Description of the task -
Which lines of the records below contain the word "Image"? Report each of them in full.

Extracted information -

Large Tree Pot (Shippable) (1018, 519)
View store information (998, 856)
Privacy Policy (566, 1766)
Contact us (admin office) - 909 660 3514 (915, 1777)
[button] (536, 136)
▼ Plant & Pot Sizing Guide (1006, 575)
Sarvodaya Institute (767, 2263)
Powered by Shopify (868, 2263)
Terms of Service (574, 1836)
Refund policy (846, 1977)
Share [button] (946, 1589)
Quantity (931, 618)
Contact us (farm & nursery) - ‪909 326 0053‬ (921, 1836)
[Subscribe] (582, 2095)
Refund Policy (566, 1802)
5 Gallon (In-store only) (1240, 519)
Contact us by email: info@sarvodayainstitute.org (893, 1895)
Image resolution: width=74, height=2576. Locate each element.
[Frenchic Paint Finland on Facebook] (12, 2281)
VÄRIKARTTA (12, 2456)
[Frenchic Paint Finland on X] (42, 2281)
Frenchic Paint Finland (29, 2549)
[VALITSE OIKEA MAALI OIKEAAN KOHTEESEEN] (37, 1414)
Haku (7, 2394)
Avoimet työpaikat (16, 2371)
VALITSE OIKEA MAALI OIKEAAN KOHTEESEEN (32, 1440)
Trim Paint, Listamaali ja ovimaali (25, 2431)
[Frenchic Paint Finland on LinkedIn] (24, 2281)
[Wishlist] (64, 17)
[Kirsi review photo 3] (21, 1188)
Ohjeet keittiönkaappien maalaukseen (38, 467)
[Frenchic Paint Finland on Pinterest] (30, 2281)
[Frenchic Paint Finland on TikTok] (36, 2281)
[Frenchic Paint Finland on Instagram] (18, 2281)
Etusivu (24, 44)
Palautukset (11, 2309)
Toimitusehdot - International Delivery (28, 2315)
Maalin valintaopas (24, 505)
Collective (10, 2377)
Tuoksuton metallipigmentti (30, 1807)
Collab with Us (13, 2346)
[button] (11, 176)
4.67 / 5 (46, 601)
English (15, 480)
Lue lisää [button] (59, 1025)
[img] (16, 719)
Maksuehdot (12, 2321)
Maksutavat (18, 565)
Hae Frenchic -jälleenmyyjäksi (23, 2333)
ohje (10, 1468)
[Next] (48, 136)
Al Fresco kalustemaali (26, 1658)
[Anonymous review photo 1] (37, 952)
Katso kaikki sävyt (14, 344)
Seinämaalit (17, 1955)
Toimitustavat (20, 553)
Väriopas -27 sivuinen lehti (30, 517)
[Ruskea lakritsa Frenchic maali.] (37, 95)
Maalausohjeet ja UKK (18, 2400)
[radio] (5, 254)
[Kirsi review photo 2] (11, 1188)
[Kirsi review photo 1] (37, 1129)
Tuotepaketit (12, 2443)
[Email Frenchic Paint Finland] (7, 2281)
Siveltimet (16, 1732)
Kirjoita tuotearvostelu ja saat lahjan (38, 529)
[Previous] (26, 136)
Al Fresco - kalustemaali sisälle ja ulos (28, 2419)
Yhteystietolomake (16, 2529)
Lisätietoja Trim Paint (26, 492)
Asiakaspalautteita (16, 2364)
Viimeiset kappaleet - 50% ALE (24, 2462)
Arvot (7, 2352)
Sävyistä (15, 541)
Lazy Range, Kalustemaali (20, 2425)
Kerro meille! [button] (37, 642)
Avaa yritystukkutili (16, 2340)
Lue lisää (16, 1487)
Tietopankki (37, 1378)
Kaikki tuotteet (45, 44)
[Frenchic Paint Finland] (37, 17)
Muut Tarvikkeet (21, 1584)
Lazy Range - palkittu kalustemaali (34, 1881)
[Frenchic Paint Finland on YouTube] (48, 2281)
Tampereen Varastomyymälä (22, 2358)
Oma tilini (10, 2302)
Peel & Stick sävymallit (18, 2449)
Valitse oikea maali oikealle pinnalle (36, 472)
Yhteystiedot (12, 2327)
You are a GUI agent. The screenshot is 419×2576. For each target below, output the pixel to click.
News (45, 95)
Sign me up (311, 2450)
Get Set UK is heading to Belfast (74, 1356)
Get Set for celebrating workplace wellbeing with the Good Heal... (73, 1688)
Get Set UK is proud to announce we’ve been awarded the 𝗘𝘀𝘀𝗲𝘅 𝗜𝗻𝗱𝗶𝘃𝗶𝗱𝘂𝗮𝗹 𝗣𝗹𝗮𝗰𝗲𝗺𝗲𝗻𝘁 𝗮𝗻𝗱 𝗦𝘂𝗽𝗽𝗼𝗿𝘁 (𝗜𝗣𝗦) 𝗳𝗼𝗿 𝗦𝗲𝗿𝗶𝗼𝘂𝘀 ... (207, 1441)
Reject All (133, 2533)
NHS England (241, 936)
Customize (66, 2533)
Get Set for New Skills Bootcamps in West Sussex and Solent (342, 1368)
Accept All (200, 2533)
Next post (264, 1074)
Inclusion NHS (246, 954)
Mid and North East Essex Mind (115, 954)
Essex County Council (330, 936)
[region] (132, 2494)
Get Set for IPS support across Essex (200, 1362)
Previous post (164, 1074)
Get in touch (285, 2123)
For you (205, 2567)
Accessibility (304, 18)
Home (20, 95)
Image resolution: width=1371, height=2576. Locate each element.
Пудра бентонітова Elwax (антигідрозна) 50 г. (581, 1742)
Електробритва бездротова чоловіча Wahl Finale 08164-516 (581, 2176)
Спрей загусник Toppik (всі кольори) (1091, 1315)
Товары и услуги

Output of the task -
Image resolution: width=74, height=2576. Locate each element.
Image resolution: width=1371, height=2576. Locate each element.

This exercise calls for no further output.